New OSI regulations redefine the AI Open Source | Meta login | WhatsApp download | Meta AI APK | Turtles AI
The Open Source Initiative has updated the definition of open source AI, mandating transparency on training data. This new standard could challenge the openness of models such as Meta’s Llama, which currently do not meet the new guidelines.
Key points:
- The OSI requires access to training data to consider an AI truly open source.
- The definition challenges models like Meta’s Llama, with restrictions on commercial use and lack of transparency about the data.
- Meta argues that there is no single definition of open source AI and emphasizes the complexity of the issue.
- Concerns about copyright and data protection could influence the choices of large technology companies.
The Open Source Initiative (OSI) recently drafted a new definition of open source AI, establishing standards that require greater transparency with respect to the data used to train models. This move, which implies that an AI system must provide access not only to the source code but also to the details of the training data and settings used, represents a significant step in the current technology landscape. Until now, models such as Meta’s Llama were considered examples of open source AI, but with the new OSI guidelines, such claims may be called into question. Llama, although accessible for download and use, has commercial limitations and does not disclose information about training data, making it inadequate with respect to the criteria defined by OSI for true openness.
Meta responded to these new regulations, stating that there is no single definition of open source AI and that defining this category is complex, given the evolving nature of AI models. According to Meta spokeswoman Faith Eischen, the company shares some positions with the OSI, but differences remain clear, especially when it comes to making artificial intelligence more accessible without compromising security or competitive advantage.
In recent years, the OSI has seen a growing interest in the topic of open source in relation to AI. It is not just Meta that is in this situation: other companies such as OpenAI and Anthropic have found themselves embroiled in litigation over alleged copyright abuses related to the data used to train their models. With pressure mounting from experts and open source advocates, the technology community is beginning to demand greater accountability. Simon Willison, an independent researcher, pointed out that a clear definition of open source AI could help combat “open washing,” a practice in which companies declare themselves open source without really adhering to openness principles.

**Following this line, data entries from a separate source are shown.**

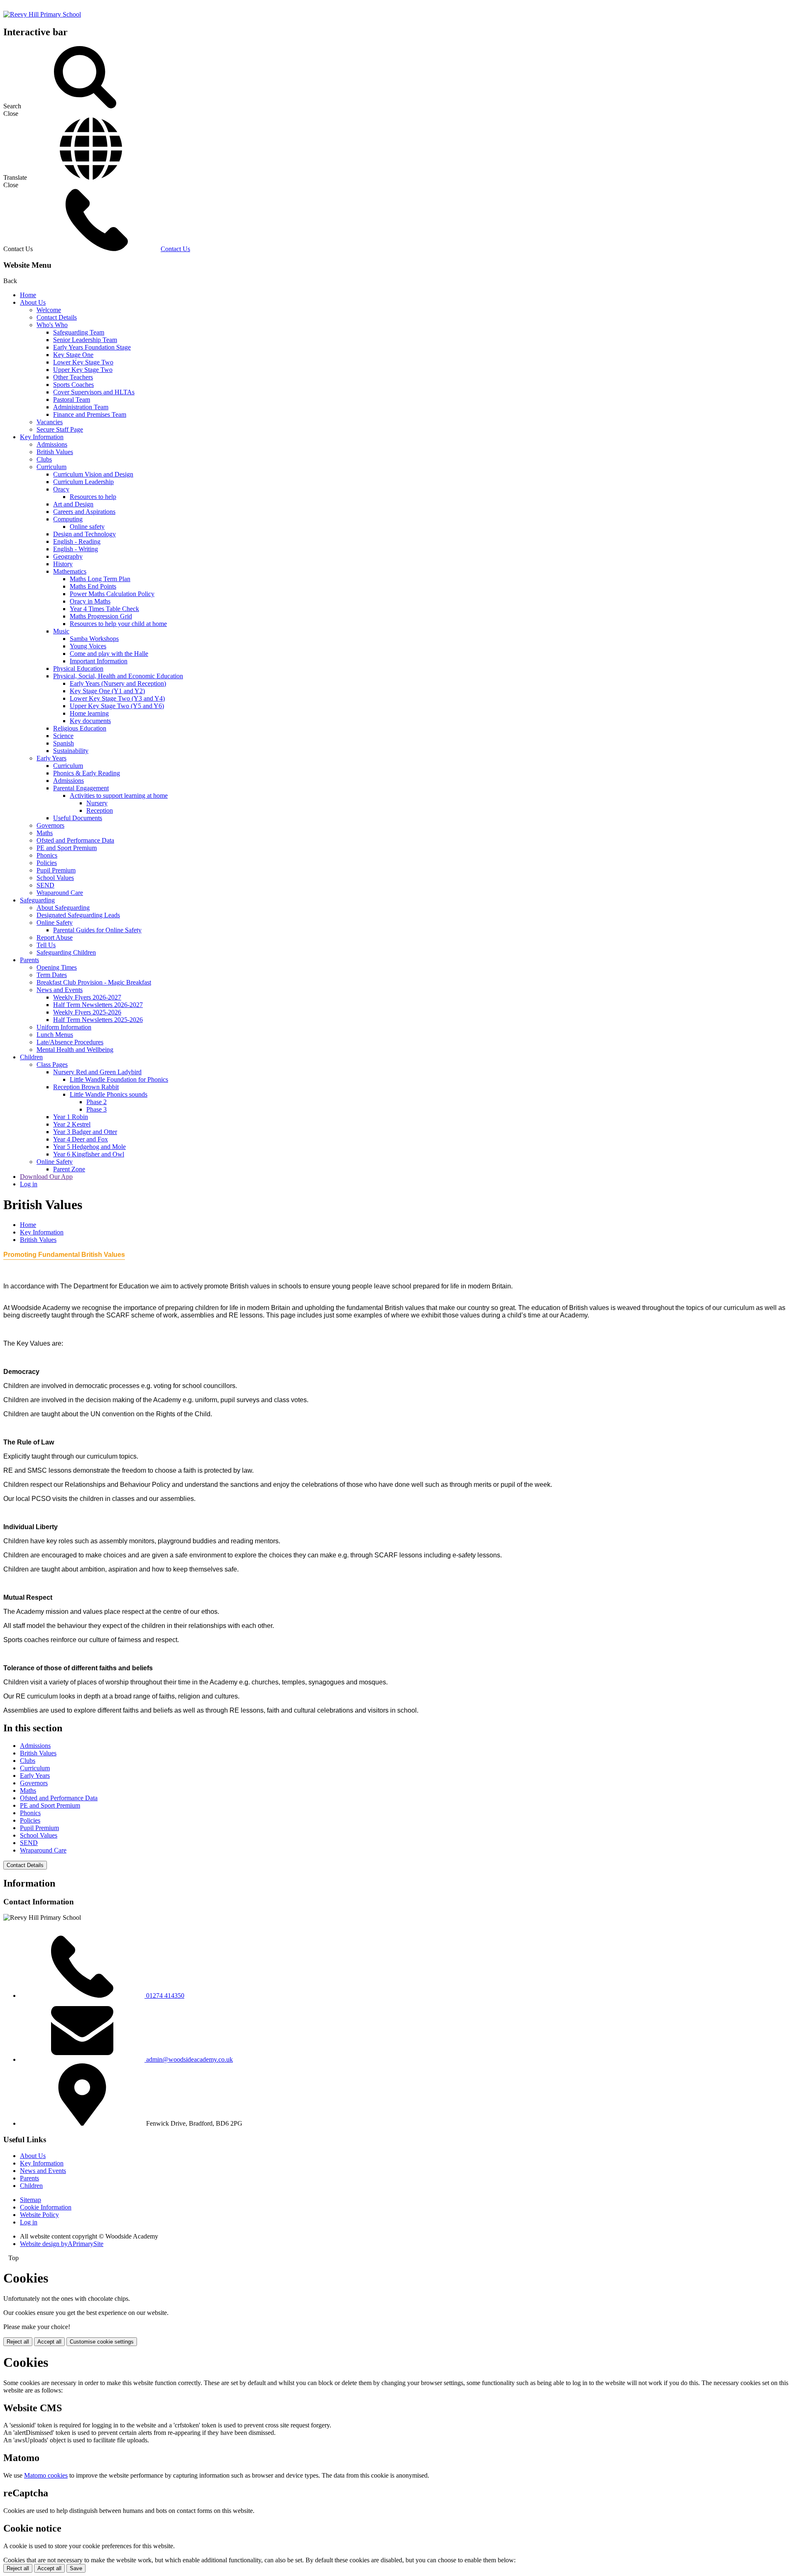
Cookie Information (45, 2207)
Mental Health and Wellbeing (75, 1049)
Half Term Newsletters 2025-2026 (98, 1019)
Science (63, 735)
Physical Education (78, 668)
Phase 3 (96, 1109)
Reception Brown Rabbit (86, 1086)
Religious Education (79, 728)
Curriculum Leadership (83, 481)
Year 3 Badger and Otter (85, 1131)
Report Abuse (55, 937)
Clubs (44, 459)
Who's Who (52, 324)
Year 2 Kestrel (71, 1124)
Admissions (52, 444)
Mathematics (69, 571)
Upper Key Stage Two (82, 369)
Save (76, 2568)
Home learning (89, 713)
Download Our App (46, 1176)
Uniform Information (64, 1027)
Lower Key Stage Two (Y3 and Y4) (117, 698)
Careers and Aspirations (84, 511)
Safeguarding (37, 900)
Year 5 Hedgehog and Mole (89, 1146)
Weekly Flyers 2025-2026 (87, 1012)
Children (31, 1057)
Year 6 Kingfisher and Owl (88, 1154)
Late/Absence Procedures (70, 1042)
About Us (33, 302)
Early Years (51, 758)
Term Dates (52, 974)
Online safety (87, 526)
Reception (99, 810)
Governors (50, 825)
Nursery (97, 803)
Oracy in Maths (90, 601)
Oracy (61, 489)
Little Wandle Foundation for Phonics (119, 1079)
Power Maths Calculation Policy (112, 593)
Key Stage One (73, 354)
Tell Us (46, 944)
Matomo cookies (46, 2475)
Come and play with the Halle (109, 653)
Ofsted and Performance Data (75, 840)
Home (28, 294)
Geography (68, 556)
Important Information (98, 661)
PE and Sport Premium (67, 847)
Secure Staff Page (60, 429)
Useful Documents (77, 817)
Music (61, 631)
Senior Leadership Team (85, 339)
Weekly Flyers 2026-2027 (87, 997)
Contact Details (57, 317)
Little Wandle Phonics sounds (108, 1094)
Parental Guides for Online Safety (97, 930)
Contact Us (175, 248)
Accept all (49, 2342)
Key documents (90, 720)
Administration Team (80, 407)
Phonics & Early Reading (86, 773)
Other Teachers (73, 377)
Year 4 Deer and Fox (80, 1139)
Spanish (63, 743)
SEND (45, 885)
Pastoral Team (71, 399)
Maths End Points (93, 586)
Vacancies (50, 421)
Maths (45, 832)
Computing (68, 519)
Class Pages (52, 1064)
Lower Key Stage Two (83, 362)
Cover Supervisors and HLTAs (93, 392)
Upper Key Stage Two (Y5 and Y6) (117, 705)
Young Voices (88, 646)
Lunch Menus (55, 1034)
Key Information (42, 436)
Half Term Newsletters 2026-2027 (98, 1004)
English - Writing (75, 548)
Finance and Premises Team (89, 414)
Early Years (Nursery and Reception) (118, 683)
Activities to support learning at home (119, 795)
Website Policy (39, 2214)
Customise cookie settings (102, 2342)
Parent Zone (69, 1169)
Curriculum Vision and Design (93, 474)
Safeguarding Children (66, 952)
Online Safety (55, 922)
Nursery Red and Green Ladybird (97, 1071)
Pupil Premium (56, 870)
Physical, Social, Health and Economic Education (118, 675)
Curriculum (51, 466)
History (63, 563)
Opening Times (57, 967)
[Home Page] (42, 14)
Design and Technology (84, 534)
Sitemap (30, 2199)
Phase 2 (96, 1101)
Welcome (49, 309)
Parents (29, 959)
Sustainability (70, 750)
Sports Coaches (73, 384)
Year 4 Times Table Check (104, 608)
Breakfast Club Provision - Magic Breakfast (94, 982)
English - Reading (76, 541)
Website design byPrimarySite (61, 2243)
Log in (28, 1184)
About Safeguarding (63, 907)
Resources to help (93, 496)
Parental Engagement (81, 788)
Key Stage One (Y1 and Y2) (107, 690)
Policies (47, 862)
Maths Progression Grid (101, 616)
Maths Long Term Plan (100, 578)
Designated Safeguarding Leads (78, 915)
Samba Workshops (94, 638)
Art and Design (73, 504)
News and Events (60, 989)
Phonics (47, 855)
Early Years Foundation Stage (92, 347)
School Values (55, 877)
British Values (55, 451)
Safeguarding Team (78, 332)
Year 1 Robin (70, 1116)
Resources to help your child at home (118, 623)
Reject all (18, 2342)
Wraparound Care (60, 892)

Clément Delangue, CEO of Hugging Face, praised the OSI definition, considering it an important contribution to the debate on openness in AI and the crucial role of training data. Stefano Maffulli, executive director of OSI, also pointed out that the definition was developed through a two-year collaborative process, involving experts from various fields, from philosophy to data science.

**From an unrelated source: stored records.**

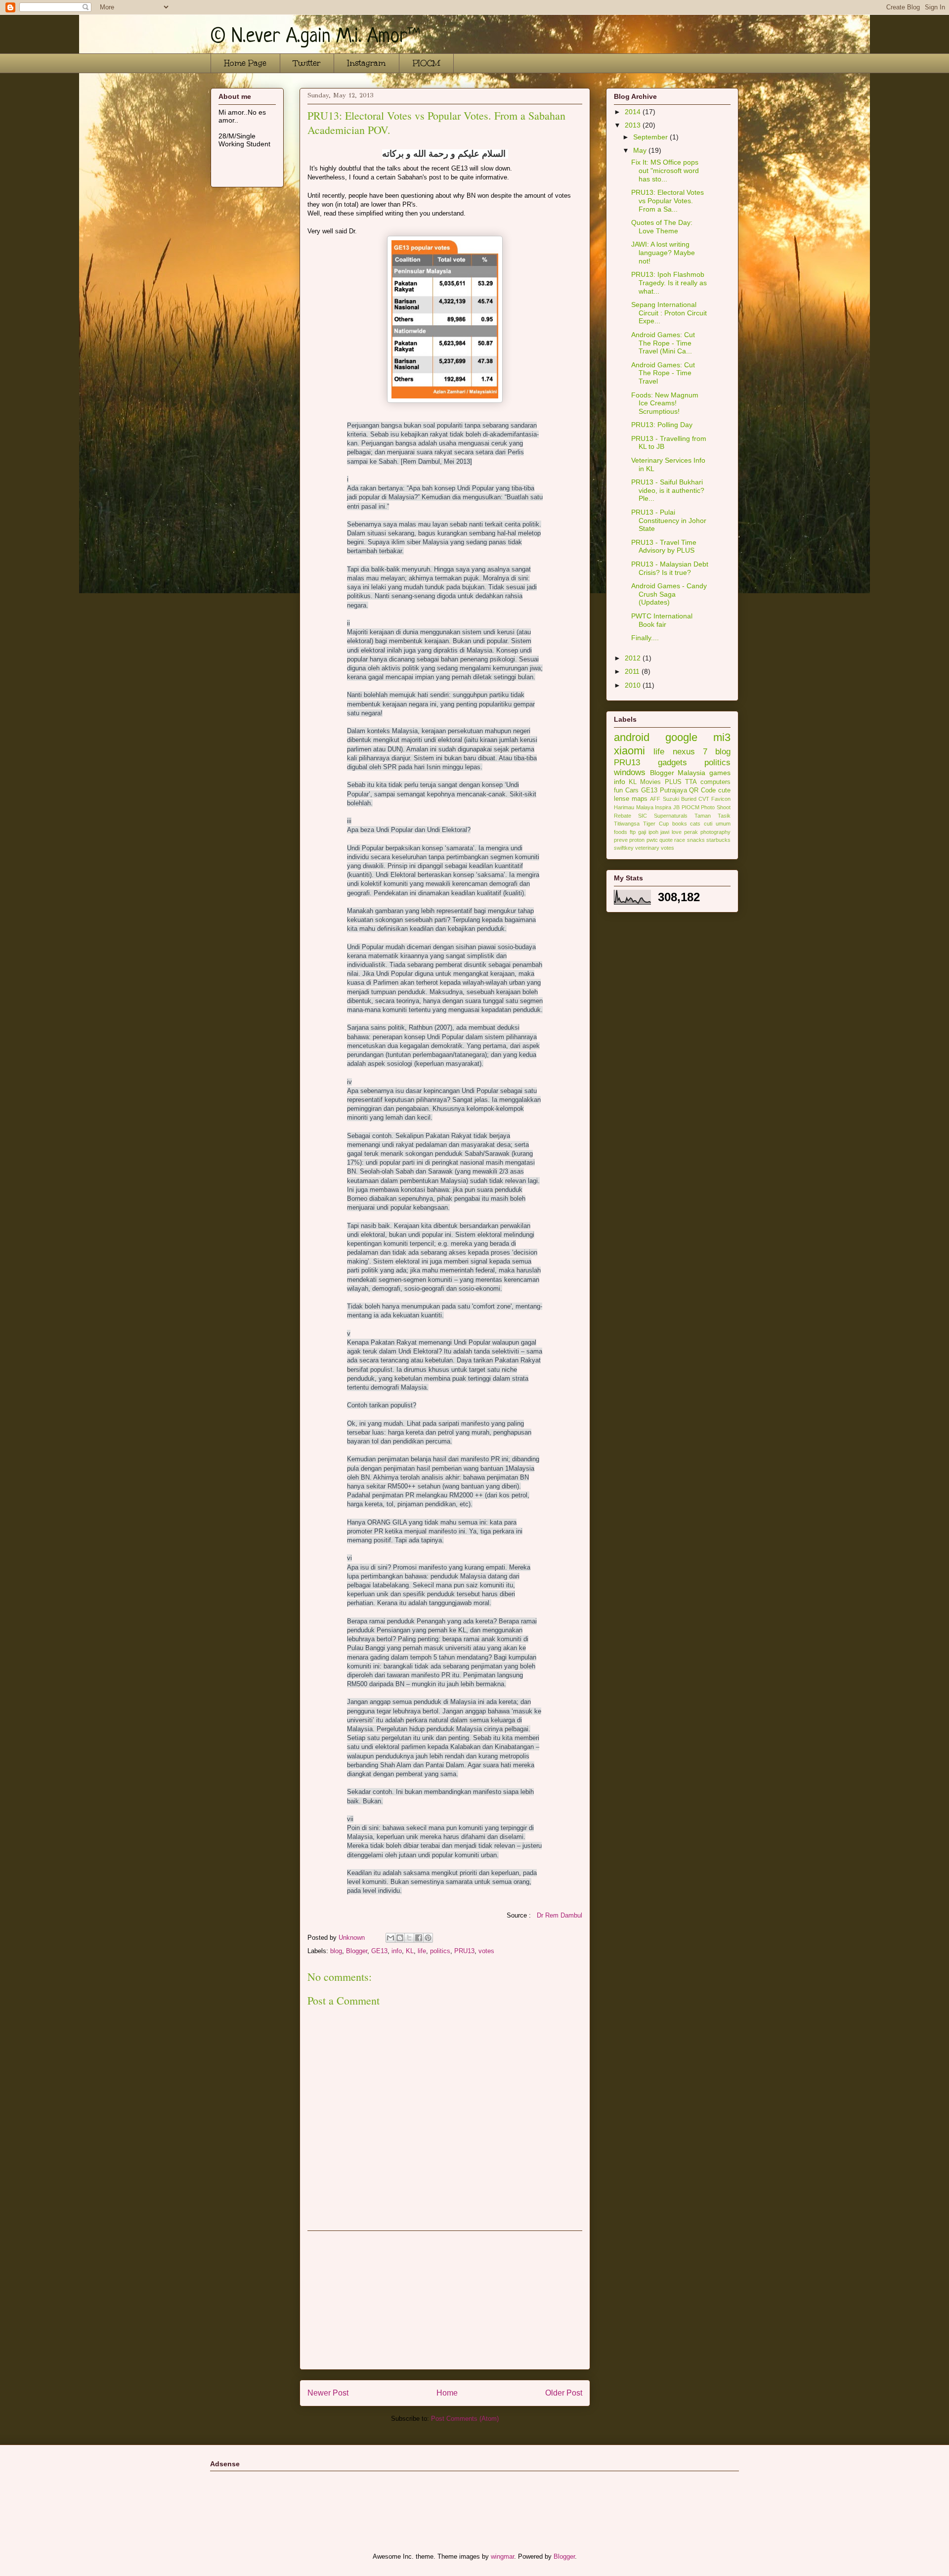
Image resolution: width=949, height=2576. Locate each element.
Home (447, 2393)
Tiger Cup (656, 824)
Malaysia (691, 773)
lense (621, 798)
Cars (632, 790)
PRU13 (464, 1951)
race (679, 840)
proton (637, 840)
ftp (633, 832)
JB (676, 807)
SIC (642, 816)
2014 (634, 112)
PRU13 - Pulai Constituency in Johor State (668, 520)
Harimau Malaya (633, 807)
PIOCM (426, 63)
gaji (642, 832)
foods (620, 832)
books (679, 824)
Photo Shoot (716, 807)
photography (715, 832)
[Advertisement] (445, 2300)
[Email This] (390, 1938)
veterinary (647, 848)
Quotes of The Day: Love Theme (661, 226)
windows (630, 772)
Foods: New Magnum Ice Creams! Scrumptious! (664, 403)
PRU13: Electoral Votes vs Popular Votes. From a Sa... (667, 200)
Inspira (663, 807)
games (720, 773)
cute (724, 790)
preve (621, 840)
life (422, 1951)
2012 (634, 658)
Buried (688, 799)
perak (691, 832)
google (681, 737)
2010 (634, 685)
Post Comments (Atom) (465, 2418)
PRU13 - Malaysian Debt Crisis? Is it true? (669, 568)
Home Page (245, 63)
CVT (703, 799)
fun (618, 790)
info (396, 1951)
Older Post (563, 2393)
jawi (664, 832)
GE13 (379, 1951)
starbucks (718, 840)
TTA (691, 782)
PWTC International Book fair (661, 620)
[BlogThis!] (400, 1938)
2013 (634, 125)
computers (715, 782)
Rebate (622, 816)
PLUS (673, 782)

While Meta expresses security concerns about making its training data public, critics say the real motivation may be a desire to reduce legal liability and preserve its competitive advantage. It is estimated that many of the AI models currently in use were trained on copyrighted content, and litigation is already emerging in this context. Maffulli compared the current situation to that experienced by Microsoft in the 1990s, when the company saw open source as a threat to its business model. History seems to be repeating itself, with tech giants justifying the need to keep technology under lock and key for economic reasons and complexity.
Transparency and openness become important issues in the AI debate, and the future of open technologies may depend on the choices big companies decide to make.